● **EJERCICIOS PROPUESTOS**
[a] Reproduce del texto sobre Ricardo Benjamín Maccioni el fragmento comprendido entre "Por Lilian Duery" y "extranjero.", ambos incluidos.
[b] Responde a partir del texto sobre Ricardo Benjamín Maccioni:
(i) ¿Qué oficio se indica para quien firma el texto?
(ii) ¿En qué país comenzó la trayectoria de Maccioni?
(iii) ¿En qué universidad fundó Maccioni su centro?

● **TEXTO DE LECTURA**
------------------------------------

Por Lilian Duery A
Periodista científica

Cualquiera que conoce al Ricardo Benjamín Maccioni (bioquímico, médico y
neurólogo) puede de inmediato apreciar en él una persona sencilla, cálida y sin
arrogancias, a pesar de su enriquecida trayectoria que partió en Estados Unidos y
numerosas contribuciones al conocimiento de las enfermedades degenerativas a
nivel mundial desde el Centro de Internacional de Biomedicina que él fundó en la
Universidad de Chile, habiendo preparado a más de 100 jóvenes doctorados y
muchos de ellos que ahora lucen en los más prestigiosas universidades del
extranjero.

------------------------------------

● **EXTRACTO DE DATOS**
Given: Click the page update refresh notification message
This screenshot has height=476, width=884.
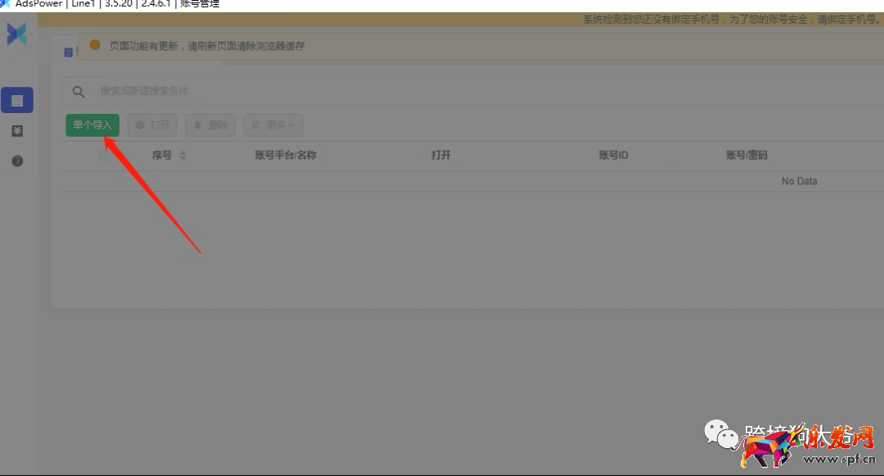Looking at the screenshot, I should pos(207,47).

------------------------------------

● **SOLUCIONARIO**
[a]
Por Lilian Duery A
Periodista científica

Cualquiera que conoce al Ricardo Benjamín Maccioni (bioquímico, médico y
neurólogo) puede de inmediato apreciar en él una persona sencilla, cálida y sin
arrogancias, a pesar de su enriquecida trayectoria que partió en Estados Unidos y
numerosas contribuciones al conocimiento de las enfermedades degenerativas a
nivel mundial desde el Centro de Internacional de Biomedicina que él fundó en la
Universidad de Chile, habiendo preparado a más de 100 jóvenes doctorados y
muchos de ellos que ahora lucen en los más prestigiosas universidades del
extranjero.

[b]
(i) Periodista científica.
(ii) En Estados Unidos.
(iii) En la Universidad de Chile.